● **REQUIRED ACTION**
Please copy out every line in the entries that includes the word "computer".

[Opening DATA SHOWN section]

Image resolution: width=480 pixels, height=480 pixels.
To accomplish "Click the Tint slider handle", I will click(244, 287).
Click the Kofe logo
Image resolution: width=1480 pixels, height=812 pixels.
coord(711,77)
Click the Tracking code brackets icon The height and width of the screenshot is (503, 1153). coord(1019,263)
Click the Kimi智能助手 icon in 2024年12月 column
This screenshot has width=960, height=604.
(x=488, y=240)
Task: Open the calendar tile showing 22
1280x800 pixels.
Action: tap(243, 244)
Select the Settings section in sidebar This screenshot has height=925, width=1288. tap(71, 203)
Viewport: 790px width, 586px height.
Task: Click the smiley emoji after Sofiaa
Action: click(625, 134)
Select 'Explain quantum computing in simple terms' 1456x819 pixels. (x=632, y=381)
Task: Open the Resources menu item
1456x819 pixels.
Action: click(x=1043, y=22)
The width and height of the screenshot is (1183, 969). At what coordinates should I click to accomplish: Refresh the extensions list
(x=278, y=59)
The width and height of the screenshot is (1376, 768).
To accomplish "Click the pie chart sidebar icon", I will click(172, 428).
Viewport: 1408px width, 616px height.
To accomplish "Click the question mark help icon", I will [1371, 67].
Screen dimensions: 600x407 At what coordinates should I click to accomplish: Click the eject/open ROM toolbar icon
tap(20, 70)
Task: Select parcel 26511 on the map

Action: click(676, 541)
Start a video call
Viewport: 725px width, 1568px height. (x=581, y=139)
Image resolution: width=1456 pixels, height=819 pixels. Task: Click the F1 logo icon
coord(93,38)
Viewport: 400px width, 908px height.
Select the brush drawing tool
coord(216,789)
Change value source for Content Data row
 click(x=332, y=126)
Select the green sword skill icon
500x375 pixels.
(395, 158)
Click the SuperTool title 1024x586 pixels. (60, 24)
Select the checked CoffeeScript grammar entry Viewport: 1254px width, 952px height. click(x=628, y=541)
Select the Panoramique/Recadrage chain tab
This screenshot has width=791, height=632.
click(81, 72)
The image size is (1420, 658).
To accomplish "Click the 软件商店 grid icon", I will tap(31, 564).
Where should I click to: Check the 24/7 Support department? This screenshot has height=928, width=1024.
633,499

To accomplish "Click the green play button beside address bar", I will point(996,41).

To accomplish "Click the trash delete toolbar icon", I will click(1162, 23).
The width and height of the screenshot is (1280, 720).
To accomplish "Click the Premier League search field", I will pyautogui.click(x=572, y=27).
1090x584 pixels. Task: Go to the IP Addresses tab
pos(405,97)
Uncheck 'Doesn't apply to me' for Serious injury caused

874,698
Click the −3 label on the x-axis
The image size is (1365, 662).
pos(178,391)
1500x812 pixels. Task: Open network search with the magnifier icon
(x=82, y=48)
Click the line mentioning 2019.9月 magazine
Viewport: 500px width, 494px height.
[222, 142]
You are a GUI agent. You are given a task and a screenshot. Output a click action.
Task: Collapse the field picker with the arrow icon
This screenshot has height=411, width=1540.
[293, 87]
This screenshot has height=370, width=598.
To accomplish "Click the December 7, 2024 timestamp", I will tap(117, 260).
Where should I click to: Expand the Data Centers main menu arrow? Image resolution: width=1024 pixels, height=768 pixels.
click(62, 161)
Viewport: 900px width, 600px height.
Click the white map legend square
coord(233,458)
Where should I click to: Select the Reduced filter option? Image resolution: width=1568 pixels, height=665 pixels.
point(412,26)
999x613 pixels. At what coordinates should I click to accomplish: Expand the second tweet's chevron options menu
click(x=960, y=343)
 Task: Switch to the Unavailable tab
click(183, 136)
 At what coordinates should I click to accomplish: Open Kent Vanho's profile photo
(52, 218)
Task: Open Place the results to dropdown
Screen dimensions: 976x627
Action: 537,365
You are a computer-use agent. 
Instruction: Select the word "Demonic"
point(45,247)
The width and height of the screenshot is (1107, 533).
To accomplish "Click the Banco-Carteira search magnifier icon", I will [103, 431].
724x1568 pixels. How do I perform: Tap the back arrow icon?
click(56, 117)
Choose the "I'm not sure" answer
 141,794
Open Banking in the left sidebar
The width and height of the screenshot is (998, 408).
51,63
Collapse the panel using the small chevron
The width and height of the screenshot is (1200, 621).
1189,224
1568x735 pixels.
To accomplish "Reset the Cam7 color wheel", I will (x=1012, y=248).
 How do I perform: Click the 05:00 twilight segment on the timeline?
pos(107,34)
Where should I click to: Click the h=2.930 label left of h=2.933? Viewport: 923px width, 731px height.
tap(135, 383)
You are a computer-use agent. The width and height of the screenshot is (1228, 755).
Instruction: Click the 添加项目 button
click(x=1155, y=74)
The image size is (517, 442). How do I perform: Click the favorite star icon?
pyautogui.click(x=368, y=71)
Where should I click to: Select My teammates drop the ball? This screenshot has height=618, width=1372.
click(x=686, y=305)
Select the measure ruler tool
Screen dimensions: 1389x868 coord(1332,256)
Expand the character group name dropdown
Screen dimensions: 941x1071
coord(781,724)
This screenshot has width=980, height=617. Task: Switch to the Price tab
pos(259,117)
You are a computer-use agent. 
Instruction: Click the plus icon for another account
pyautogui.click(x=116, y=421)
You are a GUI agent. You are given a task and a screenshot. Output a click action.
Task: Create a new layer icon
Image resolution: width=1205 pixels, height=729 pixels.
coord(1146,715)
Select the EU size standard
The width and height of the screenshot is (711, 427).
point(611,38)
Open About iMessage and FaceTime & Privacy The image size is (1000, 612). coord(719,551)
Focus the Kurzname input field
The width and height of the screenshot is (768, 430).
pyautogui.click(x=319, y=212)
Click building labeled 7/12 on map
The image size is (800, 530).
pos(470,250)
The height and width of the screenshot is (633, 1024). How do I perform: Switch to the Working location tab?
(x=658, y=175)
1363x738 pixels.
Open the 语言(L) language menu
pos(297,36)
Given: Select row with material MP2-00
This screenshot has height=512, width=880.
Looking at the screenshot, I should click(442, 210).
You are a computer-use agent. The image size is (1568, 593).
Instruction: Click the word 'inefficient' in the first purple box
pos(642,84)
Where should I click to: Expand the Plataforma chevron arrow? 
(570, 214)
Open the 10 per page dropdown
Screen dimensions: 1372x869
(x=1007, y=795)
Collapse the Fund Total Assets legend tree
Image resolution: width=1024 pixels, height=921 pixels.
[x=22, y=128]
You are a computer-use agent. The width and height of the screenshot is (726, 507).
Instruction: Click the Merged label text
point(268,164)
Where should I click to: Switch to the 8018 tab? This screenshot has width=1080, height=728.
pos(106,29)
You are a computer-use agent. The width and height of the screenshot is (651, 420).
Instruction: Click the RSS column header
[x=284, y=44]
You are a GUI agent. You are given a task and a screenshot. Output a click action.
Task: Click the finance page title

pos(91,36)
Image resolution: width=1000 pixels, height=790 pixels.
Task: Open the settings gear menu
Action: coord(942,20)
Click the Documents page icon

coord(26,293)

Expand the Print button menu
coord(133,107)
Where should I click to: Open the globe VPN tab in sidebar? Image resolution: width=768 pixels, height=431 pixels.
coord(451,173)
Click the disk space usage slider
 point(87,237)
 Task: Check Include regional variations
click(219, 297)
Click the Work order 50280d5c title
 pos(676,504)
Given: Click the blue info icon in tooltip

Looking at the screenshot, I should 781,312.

[Closing DATA SHOWN section]

● **RESPONSE BOX**
You are a computer-use agent. 
You are a computer-use agent. The width and height of the screenshot is (1228, 755).
You are a computer-use agent. 
You are a computer-use agent. The image size is (1568, 593).
You are a computer-use agent. The width and height of the screenshot is (726, 507).
You are a computer-use agent. The width and height of the screenshot is (651, 420).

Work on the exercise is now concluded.